이 튜토리얼을 마치면 다음을 수행할 수 있습니다.

문서 전처리, 청크화, 이미지 이해 능력을 습득합니다.
벡터 데이터베이스를 통합하여 검색 능력을 개선합니다.
RAG를 사용하여 실제 애플리케이션에 효율적이고 정확한 데이터 검색을 수행합니다.

이 튜토리얼은 문서 관리 및 고급 자연어 처리(NLP) 기술에 대한 지식을 향상하고자 하는 AI 개발자, 연구원, 그리고 AI에 관심 있는 분들을 위해 마련되었습니다. 튜토리얼은 IBM Granite 커뮤니티의 Granite Snack Cookbook GitHub(Jupyter Notebook)에서도 확인할 수 있습니다.

전제조건

Python 프로그래밍에 익숙함.
LLM, NLP 개념, 컴퓨팅 비전에 대한 기본적인 이해.

단계

1단계: 종속성 설치

! echo "::group::Install Dependencies"
%pip install uv
! uv pip install git+https://github.com/ibm-granite-community/utils.git \
    transformers \
    pillow \
    langchain_classic \
    langchain_core \
    langchain_huggingface sentence_transformers \
    langchain_milvus 'pymilvus[milvus_lite]' \
    docling \
    'langchain_replicate @ git+https://github.com/ibm-granite-community/langchain-replicate.git'
! echo "::endgroup::"

2단계: AI 모델 선택

로깅

로깅 정보를 확인하려면 INFO 로그 레벨을 설정할 수 있습니다.

참고: 이 셀 실행은 건너뛰어도 괜찮습니다.

import logging

logging.basicConfig(level=logging.INFO)

Granite 모델 불러오기

텍스트 임베딩 벡터를 생성하는 데 사용할 임베딩 모델을 지정합니다. 여기서는 Granite 임베딩 모델 중 하나를 사용하겠습니다.

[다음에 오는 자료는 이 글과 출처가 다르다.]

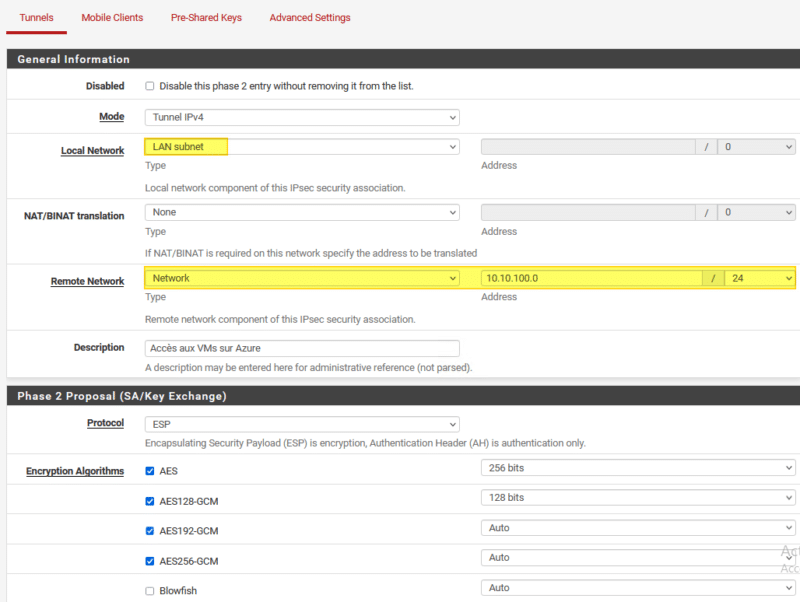Go to Pre-Shared Keys tab

coord(206,18)
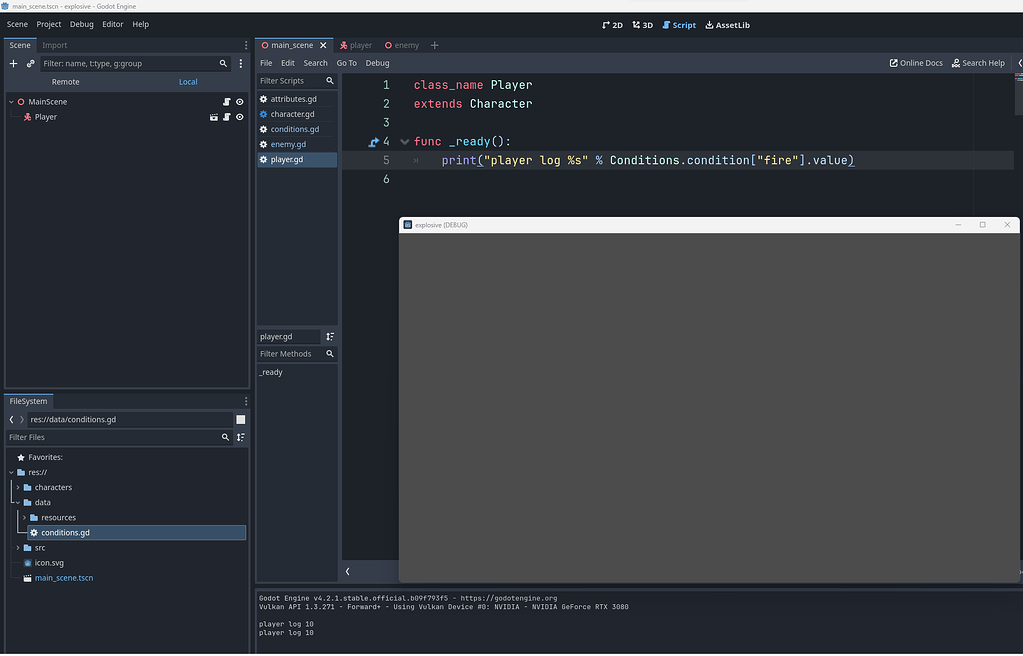Click the enemy.gd gear icon
This screenshot has height=656, width=1023.
pos(263,144)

다른 임베딩 모델을 사용하려면 이 코드 셀을 이 임베딩 모델 레시피의 코드 셀로 교체합니다.

from langchain_huggingface import HuggingFaceEmbeddings
from transformers import AutoTokenizer

embeddings_model_path = “ibm-granite/granite-embedding-30m-english”
embeddings_model = HuggingFaceEmbeddings(
model_name=embeddings_model_path,
)
embeddings_tokenizer = AutoTokenizer.from_pretrained(embeddings_model_path)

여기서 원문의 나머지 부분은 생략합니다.